Los seres humanos nos hemos pasado toda nuestra historia matándonos unos a otros pero, peor aún, también investigando y desarrollando tecnologías destinadas a maximizar la pulverización de semejantes. Freud señaló que la civilización se inauguró el día en que un ser humano en vez de atacar a su enemigo con un sílex le profirió un insulto. Utilizó la palabra en vez de la fuerza. Los seres humanos  somos envoltorios cerrados en los que llevamos la pulsión innata de la agresividad (deseo de infligir daño sólo percibido por uno mismo), pero que casi nunca la convertimos ni en agresión (lastimar al otro para conseguir algo en contra de su voluntad), ni en violencia (utilización desmesurada de la fuerza para además de alcanzar unilateralmente nuestros intereses despojar de dignidad a nuestro adversario y cosificarlo para denegarle la condición de semejante, acto que si se repite a menudo tiende a banalizarse mágicamente, como bien apuntó Hanna Arendt, y que anima a la supresión del tabú de matar, o a justificarlo con algún argumento defendido con heladora racionalidad, apunto yo).

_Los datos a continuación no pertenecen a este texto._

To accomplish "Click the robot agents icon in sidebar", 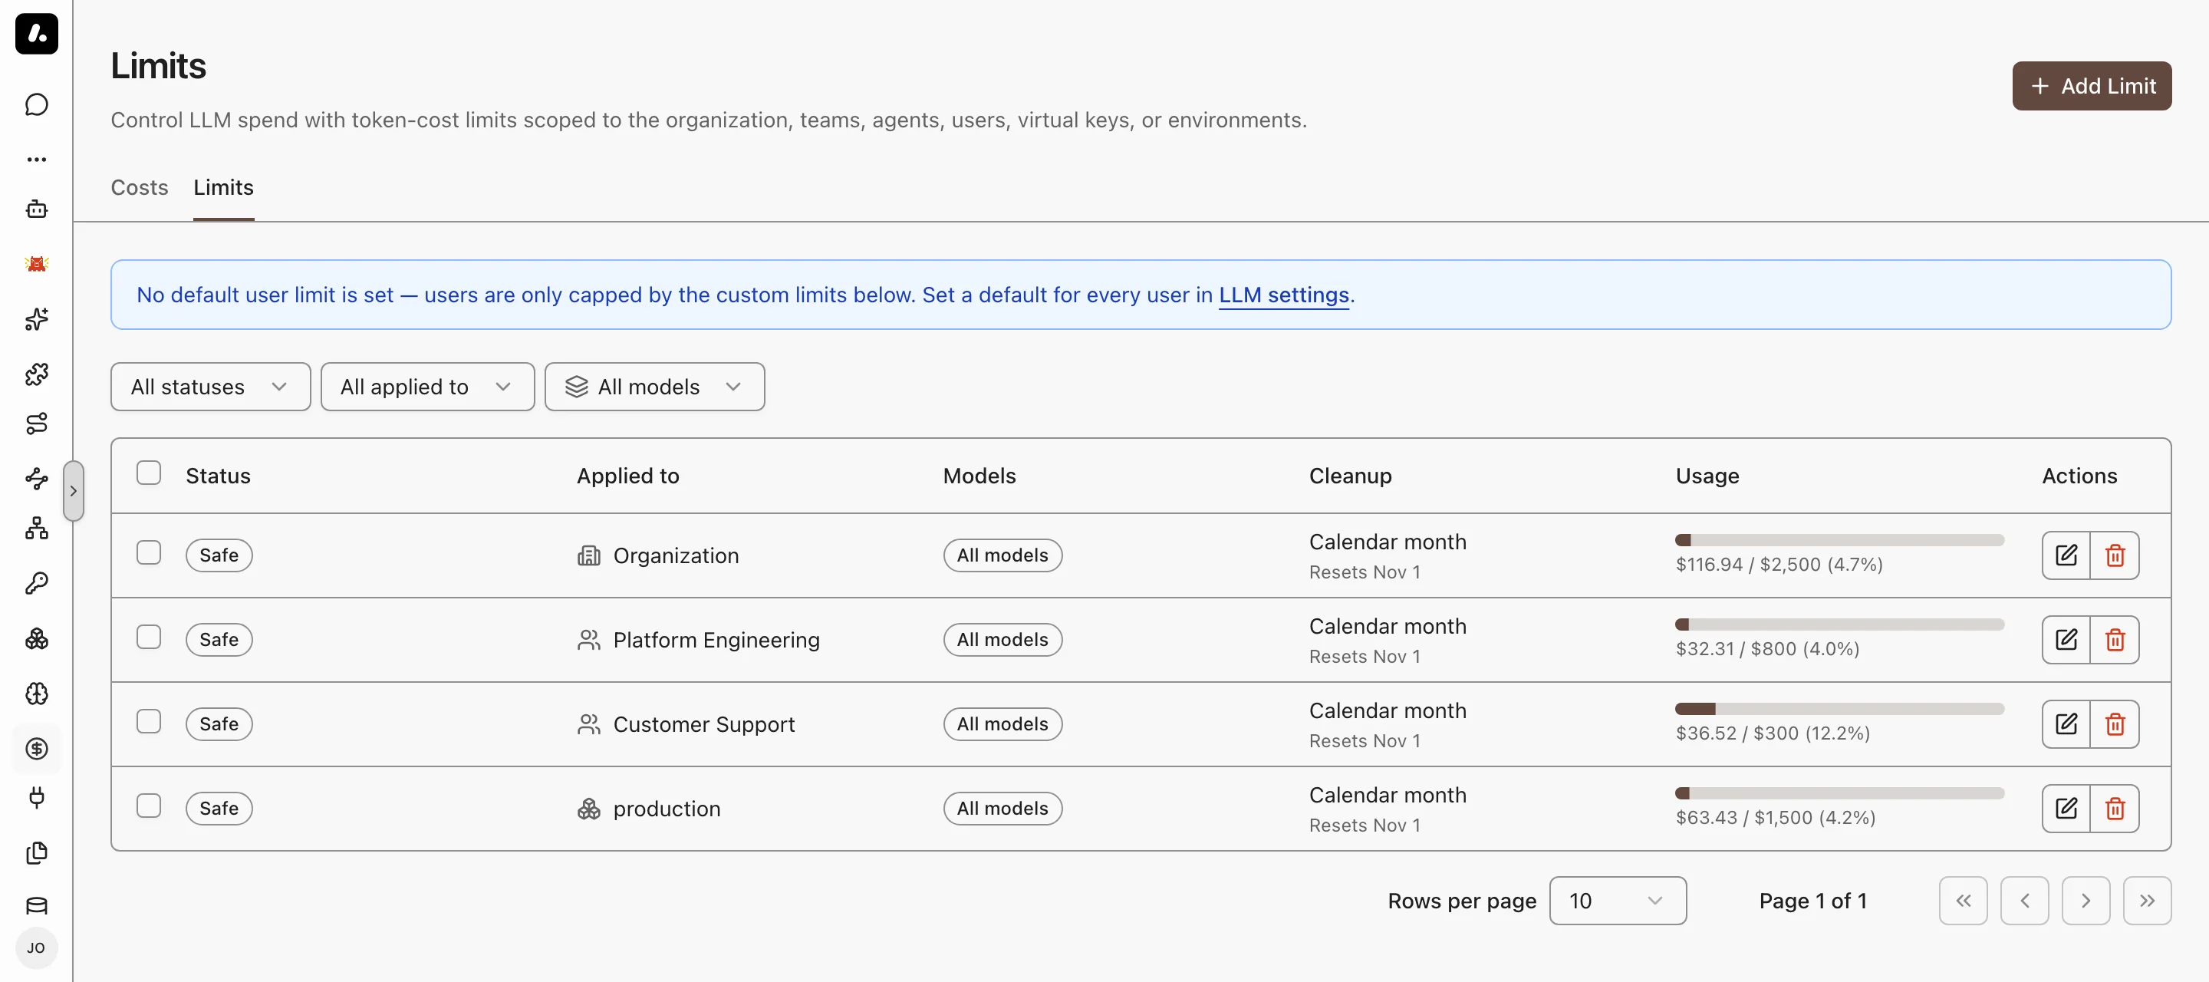I will coord(36,209).
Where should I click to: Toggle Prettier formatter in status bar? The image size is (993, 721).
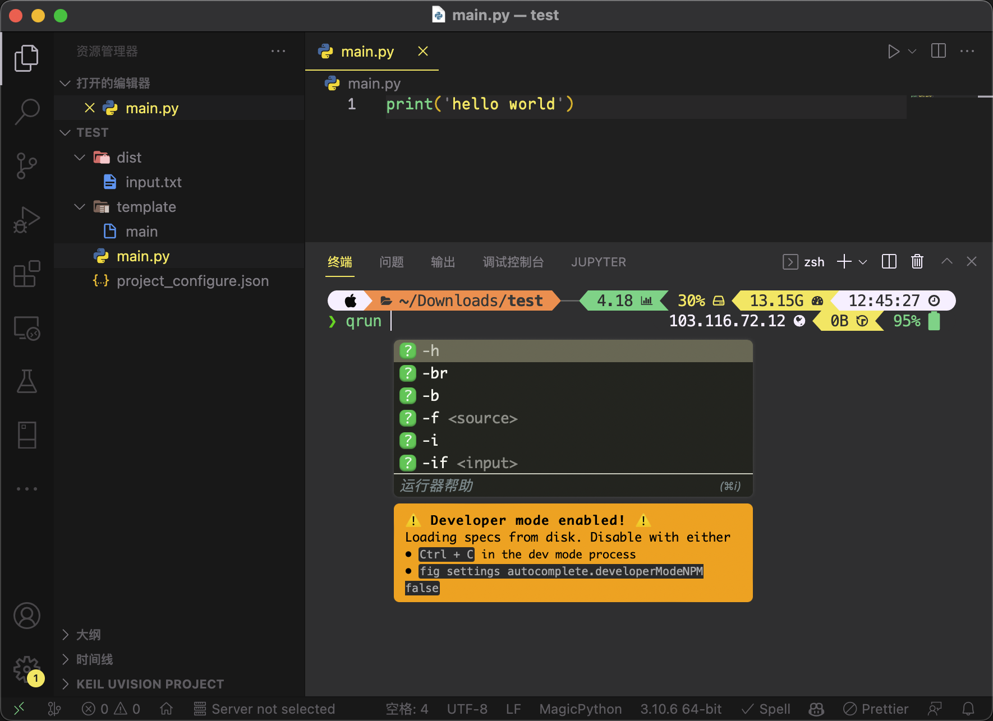click(x=876, y=709)
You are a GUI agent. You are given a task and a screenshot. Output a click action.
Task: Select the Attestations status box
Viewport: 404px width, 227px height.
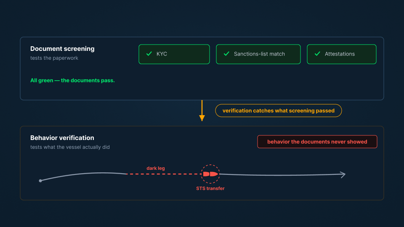click(342, 54)
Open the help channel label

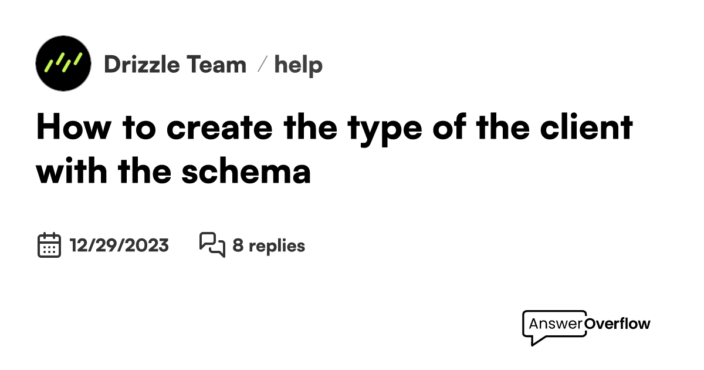pos(299,64)
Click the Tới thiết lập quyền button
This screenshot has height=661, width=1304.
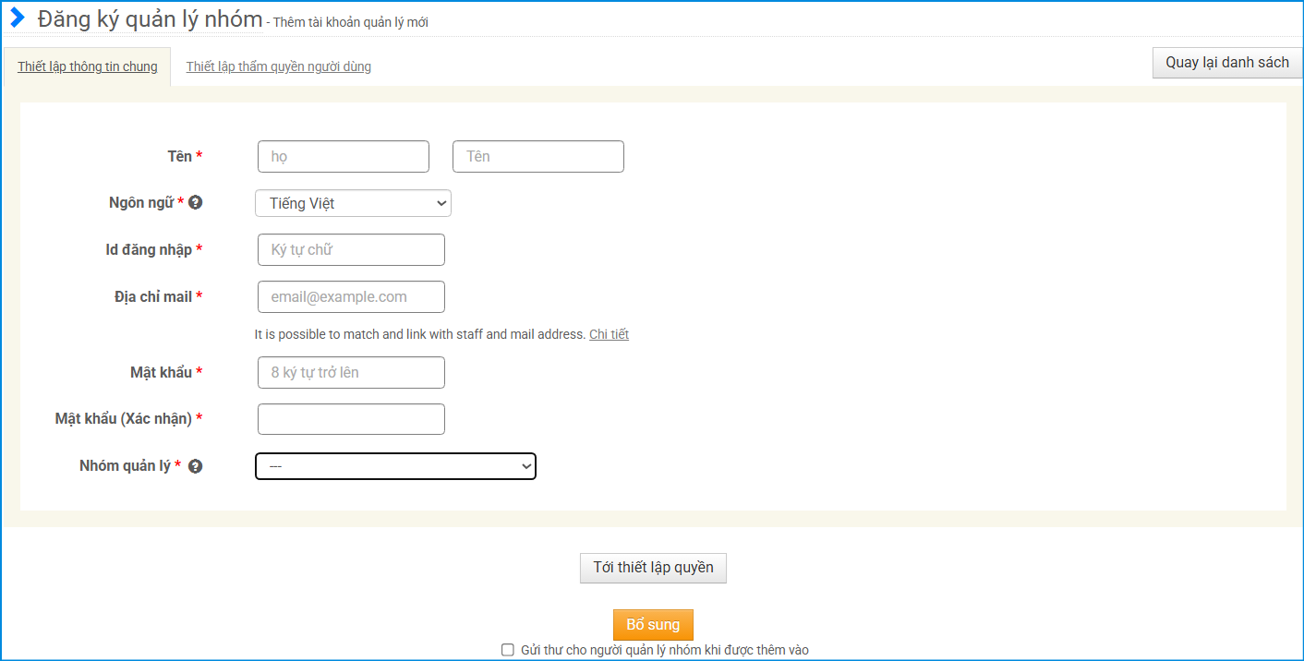pyautogui.click(x=653, y=568)
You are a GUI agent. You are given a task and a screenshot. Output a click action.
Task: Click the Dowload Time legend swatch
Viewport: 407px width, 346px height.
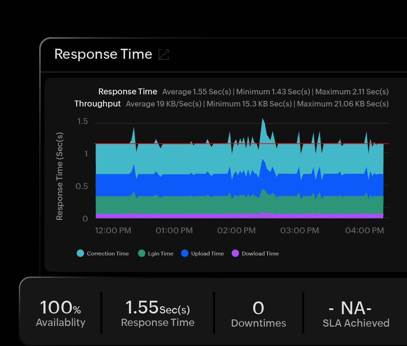click(x=235, y=253)
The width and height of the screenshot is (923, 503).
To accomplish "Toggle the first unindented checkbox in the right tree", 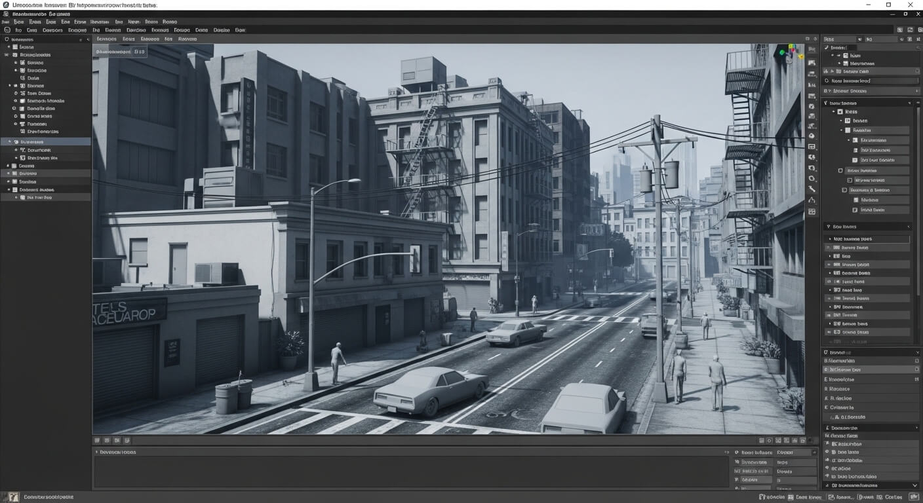I will click(x=841, y=170).
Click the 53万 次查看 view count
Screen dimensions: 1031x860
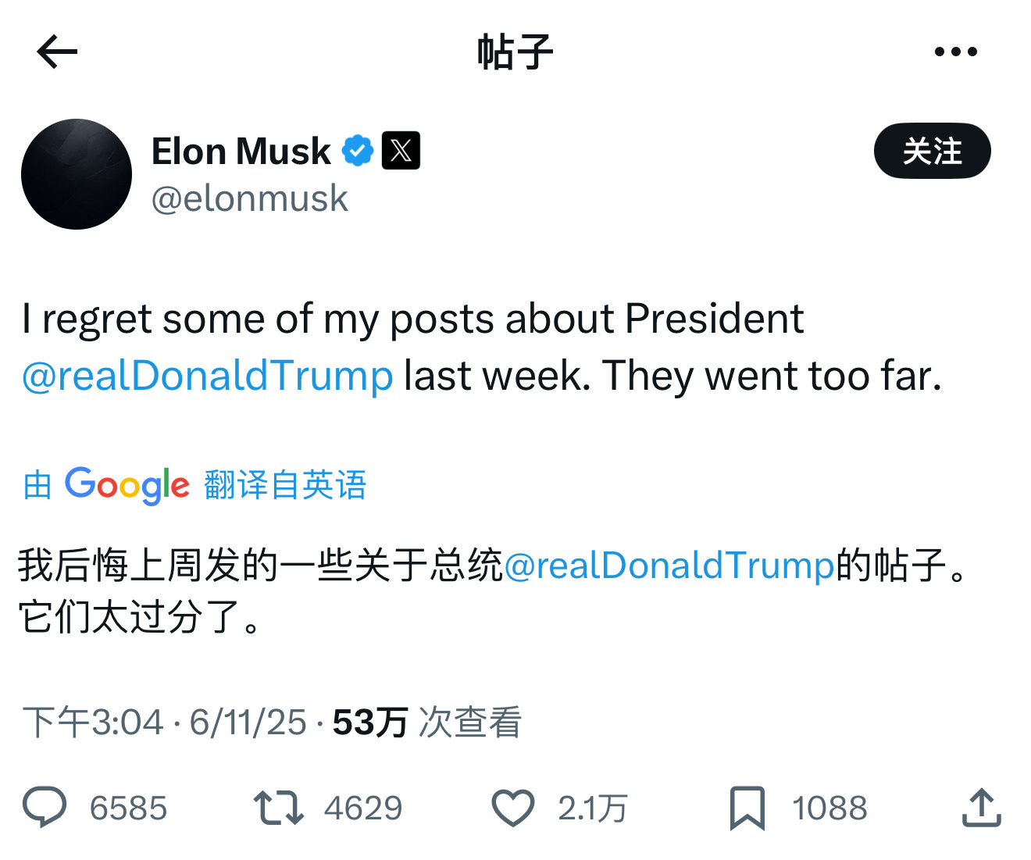pyautogui.click(x=426, y=723)
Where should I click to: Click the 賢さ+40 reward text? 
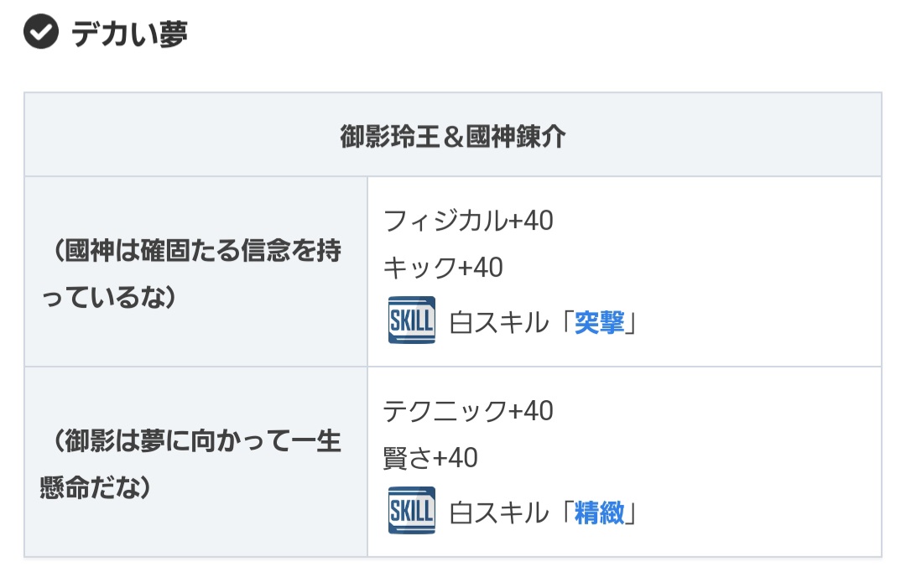coord(430,458)
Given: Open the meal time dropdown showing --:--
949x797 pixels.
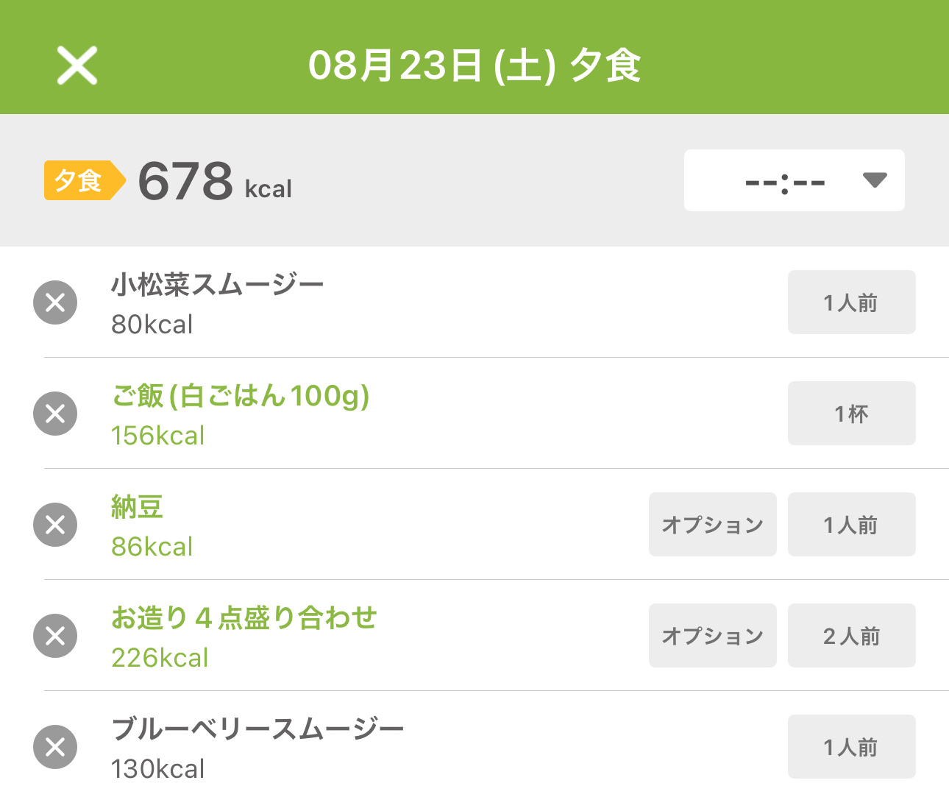Looking at the screenshot, I should (x=794, y=180).
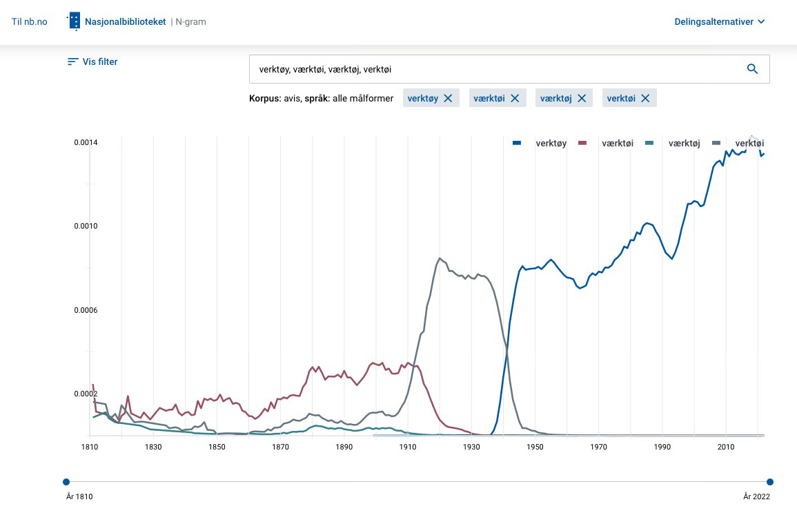797x531 pixels.
Task: Click the Nasjonalbiblioteket title text
Action: tap(125, 21)
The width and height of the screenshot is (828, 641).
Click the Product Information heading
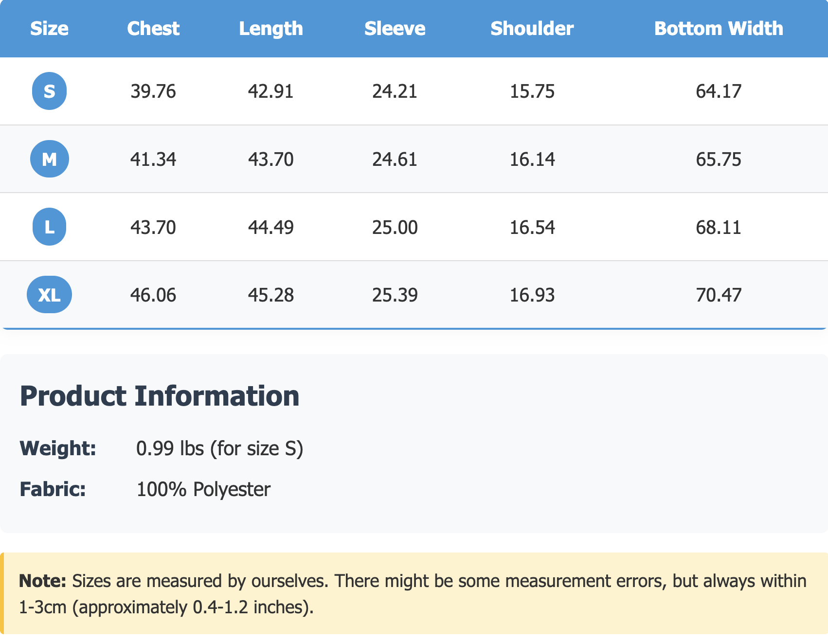point(160,396)
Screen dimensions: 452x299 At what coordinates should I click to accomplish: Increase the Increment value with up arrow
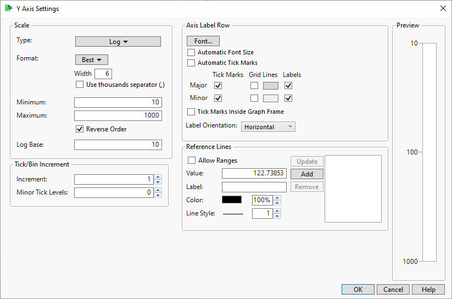(x=158, y=177)
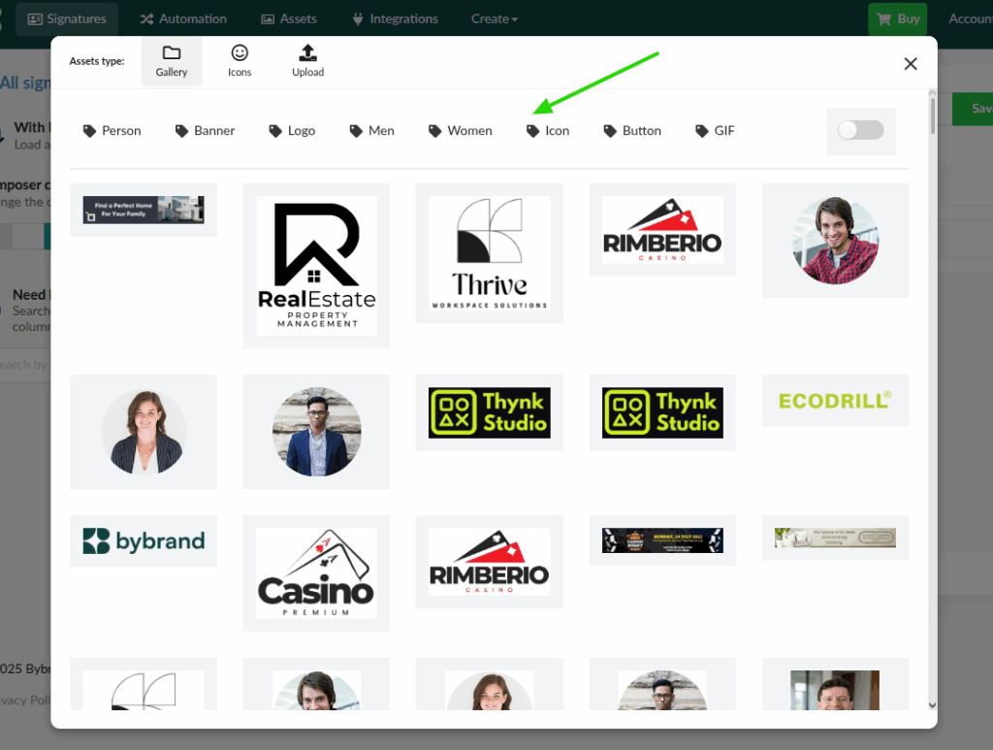The image size is (993, 750).
Task: Switch to the Icons smiley asset type
Action: pos(240,61)
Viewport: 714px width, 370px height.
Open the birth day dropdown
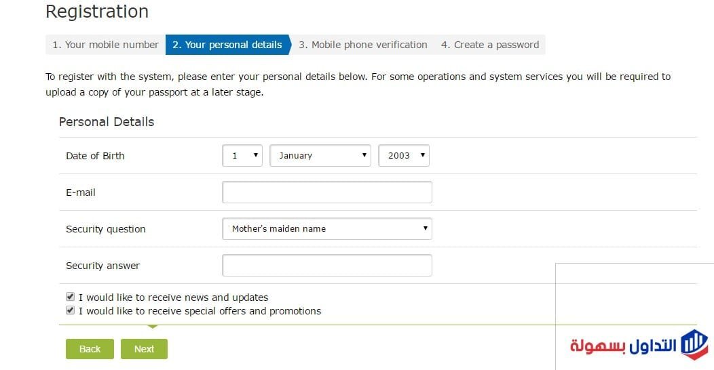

Provenimos de la selva, de conducirnos durante miles y miles de años por la lógica despiadada del más fuerte, pero inteligentemente hemos decidido apartarnos de ella. Los seres humanos somos por esencia lo que somos, y conviene no olvidarlo, pero también merced a esa misma esencia somos aquello que deseemos llegar a ser, y conviene recordarlo. Somos animales que hemos posibilitado sentimentalizar y alfombrar de afecto y respeto nuestra relación con los demás, pero también somos sujetos con una naturaleza y una biografía histórica que debe ponernos a la defensiva de nosotros mismos. En nuestro interior borbotean pulsiones afectivas y pulsiones depredadoras, la bondad y el odio, la atracción y la repulsión, la humanidad y la deshumanización, la compasión y el sadismo, la equidad y la subyugación, lo admirable y lo abyecto, la comprensión y el despotismo. A todos nos compete construir hábitos afectivos, sensibilidades éticas y contextos compartidos que nutran lo mejor de todos nosotros y neutralicen lo peor. No debemos olvidar jamás ni Auschwitz ni todos los demás campos de concentración y exterminio diseminados por todo el planeta. Auschwitz es la respuesta más elocuente y sencilla que se puede ofrecer cuándo alguien pregunta retóricamente hasta dónde podemos llegar al comprobar día a día la degradación progresiva y el incumplimiento crónico de los Derechos Humanos. Creer que esta respuesta es hiperbólica es desconocer quién habita dentro de nosotros.